GIVEN REQUEST:
Reproduce the data below word for word, leaving out the pictures.

|---|

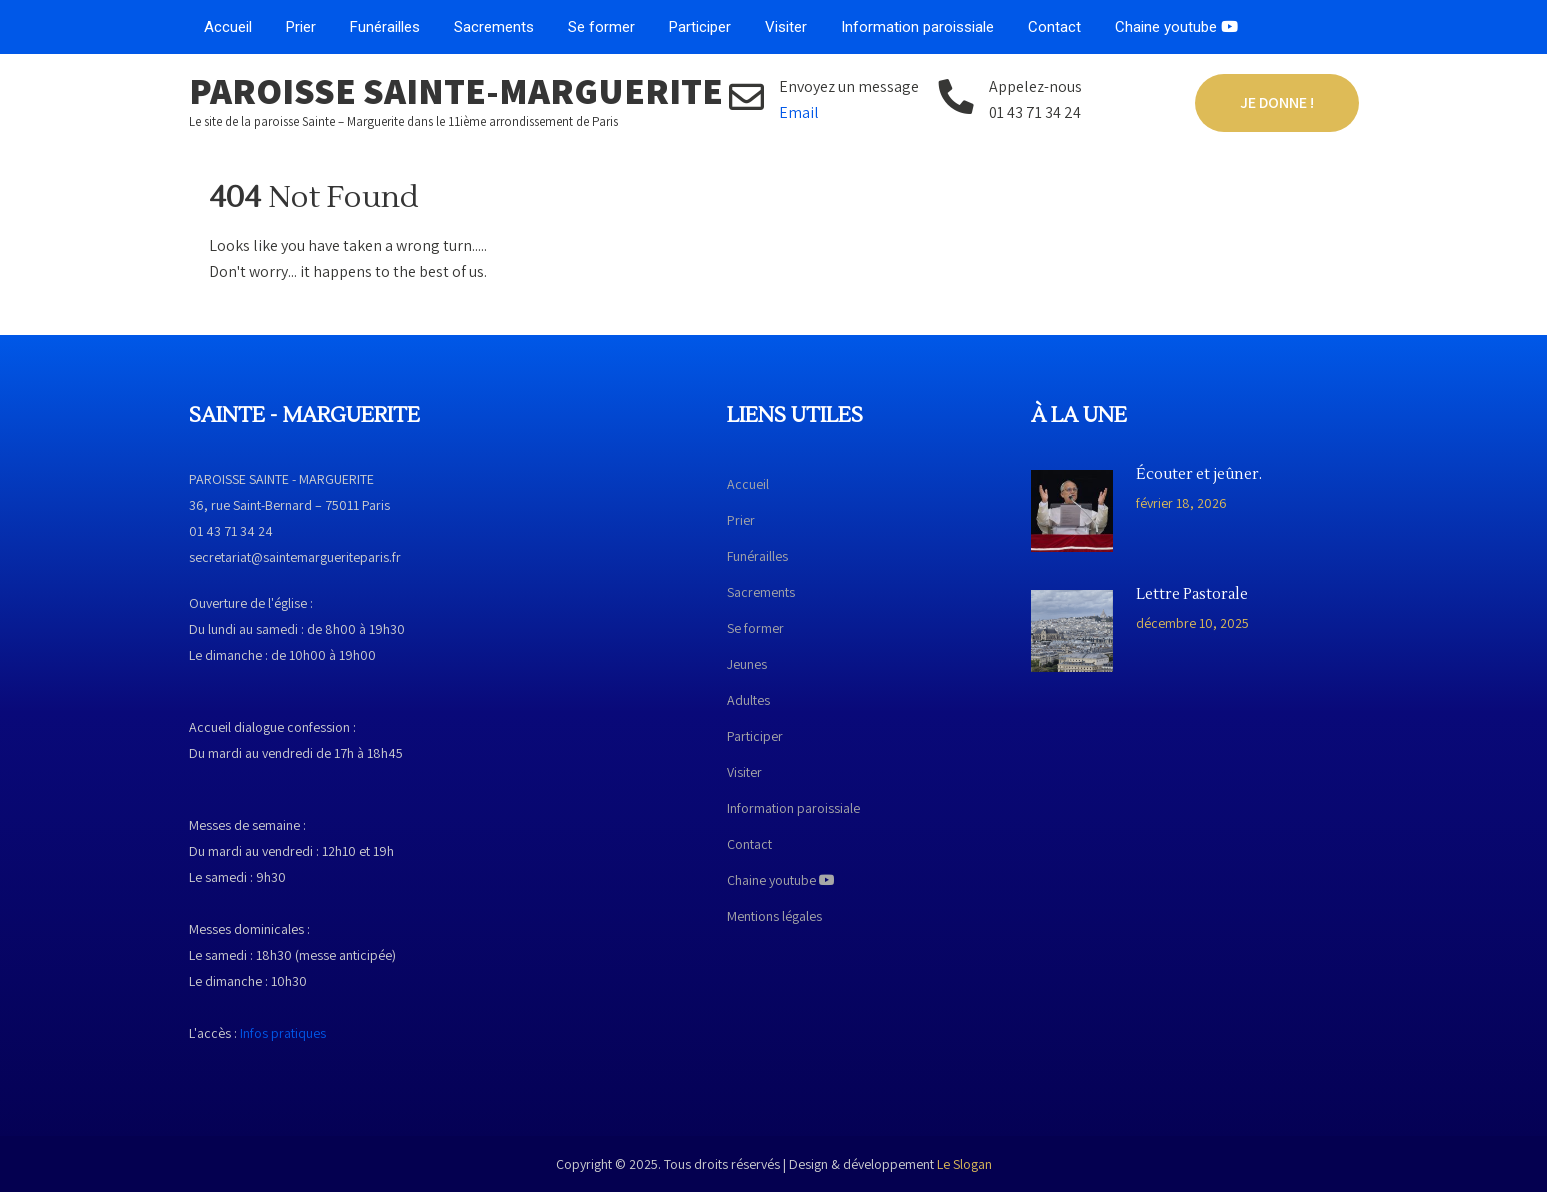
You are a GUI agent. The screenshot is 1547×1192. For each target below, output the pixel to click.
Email (799, 112)
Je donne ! (1277, 102)
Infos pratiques (283, 1033)
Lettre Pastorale (1192, 595)
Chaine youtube (1176, 27)
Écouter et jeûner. (1199, 475)
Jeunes (747, 664)
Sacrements (494, 27)
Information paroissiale (917, 27)
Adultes (748, 700)
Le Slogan (964, 1164)
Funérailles (385, 27)
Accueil (228, 27)
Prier (301, 27)
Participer (700, 27)
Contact (1054, 27)
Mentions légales (774, 916)
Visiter (786, 27)
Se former (601, 27)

|---|

RESULT FOR THIS TASK:
You are a GUI agent. The screenshot is 1547×1192. For each target below, output the pixel to click.
Email (799, 112)
Je donne ! (1277, 102)
Infos pratiques (283, 1033)
Lettre Pastorale (1192, 595)
Chaine youtube (1176, 27)
Écouter et jeûner. (1199, 475)
Jeunes (747, 664)
Sacrements (494, 27)
Information paroissiale (917, 27)
Adultes (748, 700)
Le Slogan (964, 1164)
Funérailles (385, 27)
Accueil (228, 27)
Prier (301, 27)
Participer (700, 27)
Contact (1054, 27)
Mentions légales (774, 916)
Visiter (786, 27)
Se former (601, 27)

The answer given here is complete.